Osteocytes originate from osteoblasts following bone formation in the mineralized bone matrix [31]. Embedded osteocytes communicate with osteoblasts through the canaliculi. Decreased bone formation lowers the available pool of mature osteocytes and reduces the potential for sclerostin production. BMD showed a significant positive correlation with sclerostin levels; therefore, SCI patients with severe osteoporosis should have lower sclerostin levels [30,32]. The chronic group showed decreased BMD and thus lower sclerostin levels than the acute group. Moreover, the hip BMD was significantly correlated with sclerostin concentrations in the univariate regression analysis.

Age was positively correlated with the sclerostin levels. The level of sclerostin is affected not only by bone metabolism but also by medical conditions related to aging. The degree of osteoarthritis can affect the sclerostin levels [33]. Early stages of osteoarthritis increase sclerostin-positive osteocytes in the subchondral bone. However, in advanced osteoarthritis, the number of sclerostin-positive osteocytes decreases. Sclerostin levels are strongly correlated with plasma insulin and insulin resistance [34]. SCI carries the risk of insulin resistance due to reduced physical activity [35]. Therefore, glucose intolerance in older patients with SCI can increase sclerostin levels. Decreased glomerular filtration rate (GFR) also increases sclerostin levels [36]. Moreover, there is a positive relationship between serum phosphate and sclerostin levels, independent of GFR. Patients with chronic SCI are vulnerable to deterioration of the kidney function. These factors explain the positive correlation between aging and sclerostin levels.

In a rat SCI model, a sclerostin antibody prevented bone loss in the acute phase and preserved sublesional bone density in chronic conditions [37,38]. In this study, sclerostin concentration and bone remodeling were higher in the acute phase than in the chronic phase. Considering the high sclerostin levels in the acute phase, sclerostin antibody treatment may be promising for the prevention of bone loss in acute SCI. Moreover, sclerostin levels positively correlated with age. Clinical trials are needed to estimate the safety and efficacy of sclerostin antibody treatment in aging patients with SCI.

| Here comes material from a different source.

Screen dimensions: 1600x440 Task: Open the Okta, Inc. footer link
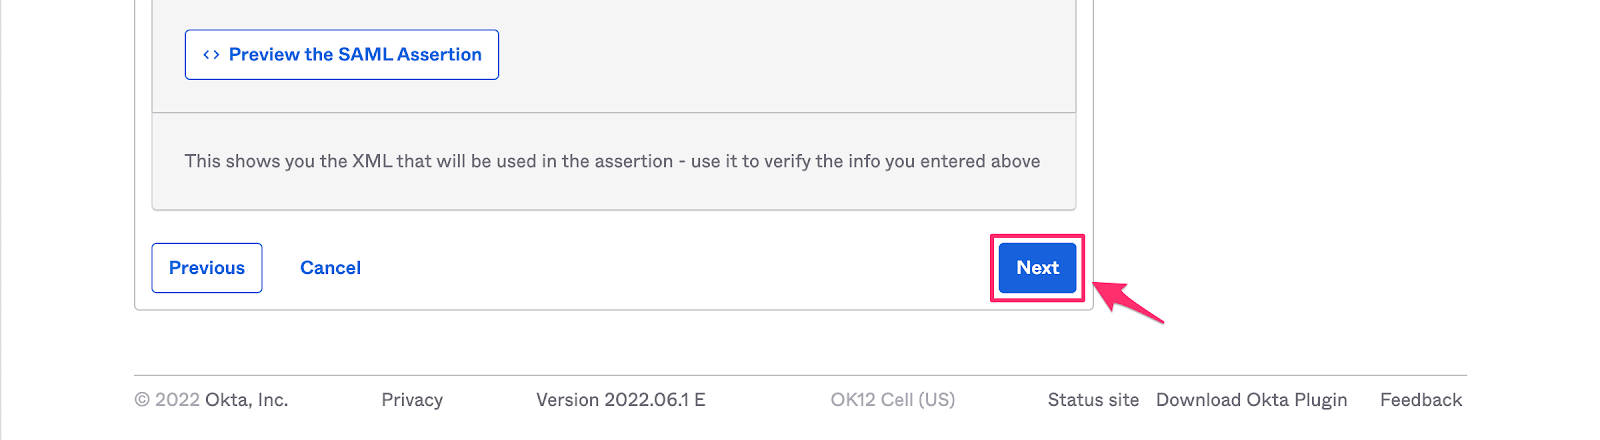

This study had some limitations. First, the patients were recruited from a single center. We did not conduct a follow-up study of the bone biomarker levels and only showed their cross-sectional results. Therefore, it was not sufficient to show the quantitative changes in the patients over time. Second, nutritional status and spasticity might significantly influence bone mineral density. However, we did not consider these factors in the analysis of bone metabolism.

5. Conclusions

The results of this study indicate sclerostin levels are high in the acute phase within 1 year of SCI and age, hip BMD, and bone remodeling are positively correlated with sclerostin levels in sedentary patients with SCI. Data regarding clinical factors affecting sclerostin concentration could help with the strategic development of preventative strategies or treatment options for osteoporosis in patients with SCI.